Because the behavior lives in the proxy, it only applies to calls that go through the proxy — i.e. calls from another bean. A method calling another annotated method on this bypasses the proxy entirely, so the annotation does nothing.

@Service
public class ReportService {

    public void generateAll() {
        for (Long id : ids()) {
            buildOne(id);     // BUG: internal call — @Transactional is IGNORED
        }
    }

    @Transactional
    public void buildOne(Long id) { /* ... */ }
}

generateAll() calls buildOne() directly on this, not on the proxy, so each buildOne runs with no transaction. The same trap applies to @Cacheable and @Async.

Fixes:

  • Move the annotated method to a different bean and inject it (the clean, preferred fix).
  • Inject the proxy of yourself via ObjectProvider or @Lazy AccountService self and call self.buildOne(id).
  • Use AopContext.currentProxy() (requires exposeProxy = true) — works but couples code to AOP.

Warning: Self-invocation silently disabling @Transactional is one of the most common Spring bugs. If a transaction “isn’t rolling back,” check whether the annotated method is being called from within the same class.

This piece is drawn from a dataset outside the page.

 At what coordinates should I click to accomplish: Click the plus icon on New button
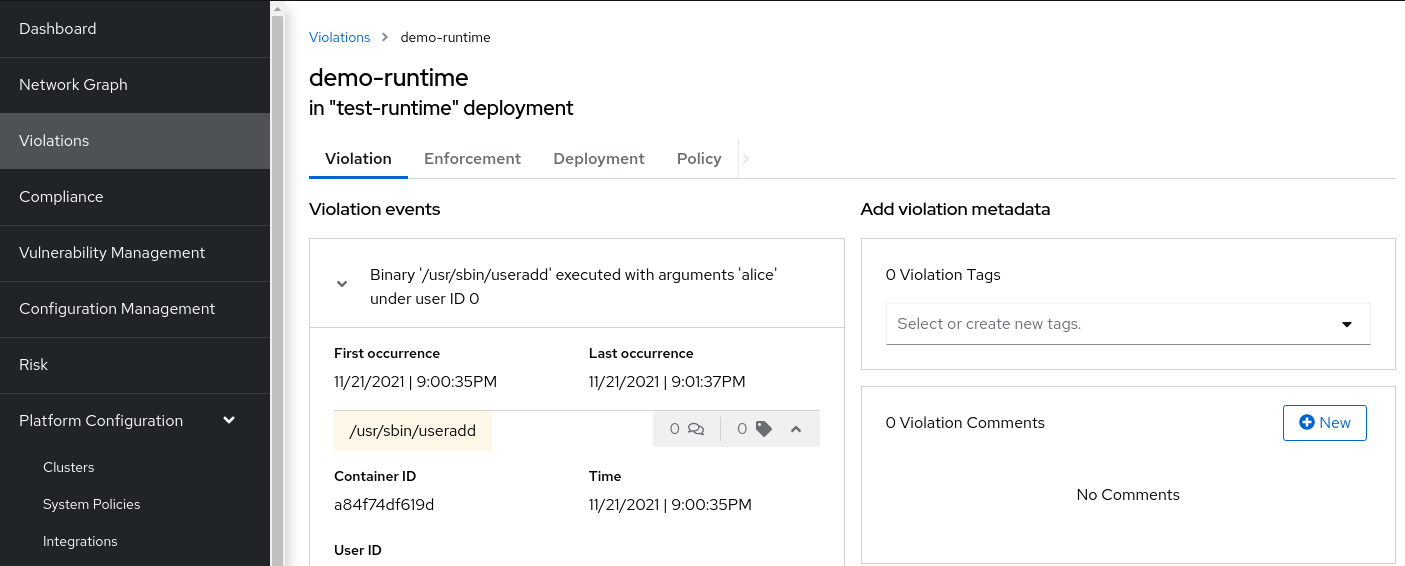tap(1306, 423)
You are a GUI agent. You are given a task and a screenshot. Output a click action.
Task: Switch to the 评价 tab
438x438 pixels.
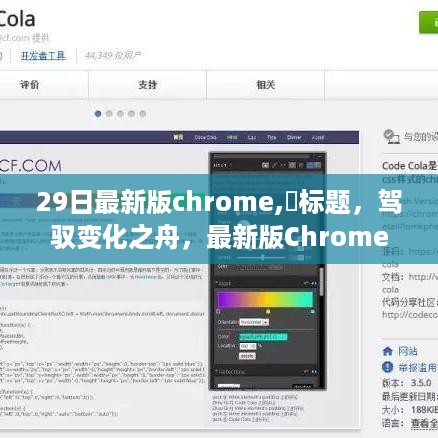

Note: Proxy-based AOP only intercepts public methods reached through a Spring-managed bean. private, static, and final methods cannot be advised by the proxy. If you need to advise those, you would have to switch to compile/load-time weaving with AspectJ.

Writing your own aspect

You can add custom cross-cutting behavior with @Aspect, using the same proxy machinery:

import org.aspectj.lang.ProceedingJoinPoint;
import org.aspectj.lang.annotation.Around;
import org.aspectj.lang.annotation.Aspect;
import org.springframework.stereotype.Component;

@Aspect
@Component
public class TimingAspect {

    @Around("@annotation(Timed)")
    public Object time(ProceedingJoinPoint pjp) throws Throwable {
        long start = System.nanoTime();
        try {
            return pjp.proceed();        // call the real method
        } finally {
            long ms = (System.nanoTime() - start) / 1_000_000;
            System.out.println(pjp.getSignature() + " took " + ms + "ms");
        }
    }
}

Requires spring-boot-starter-aop. The aspect runs around every method annotated @Timed — a decorator/proxy you defined yourself.